Apache Kafka core 3 min read

Topics, Partitions & Offsets

Topics, partitions, and offsets are the foundation of everything Kafka does. Understanding how they interact explains Kafka’s scalability, its ordering guarantees, and the subtle trade-offs you make when choosing partition counts and keys.

Topics and partitions

A topic is a named stream of events — think orders or user.signups. A topic is divided into one or more partitions, and each partition is an independent, ordered, append-only log living on a broker.

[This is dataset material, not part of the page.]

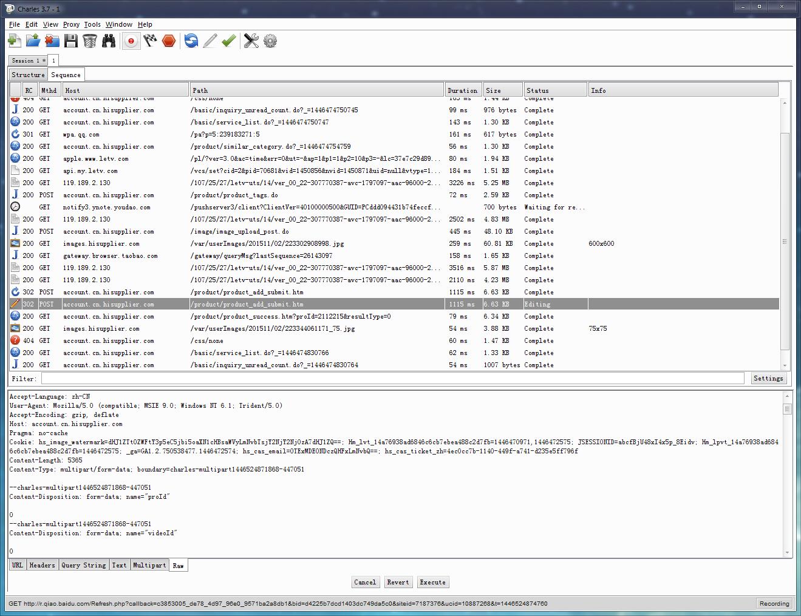
Task: Click the New Session icon
Action: 14,41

Partitions are the unit of parallelism and scale: a topic with 12 partitions can be consumed by up to 12 consumers in a group simultaneously.

Topic "orders"
  Partition 0:  [ off0 ][ off1 ][ off2 ][ off3 ]  --> appended right
  Partition 1:  [ off0 ][ off1 ]
  Partition 2:  [ off0 ][ off1 ][ off2 ]

Offsets

An offset is the position of an event within its partition — a monotonically increasing integer assigned at write time. Offsets are unique per partition (partition 0’s offset 5 is unrelated to partition 1’s offset 5). Consumers track which offset they have processed, and commit it back to Kafka so they can resume after a restart. Because Kafka retains events, a consumer can also rewind by resetting its offset to replay history.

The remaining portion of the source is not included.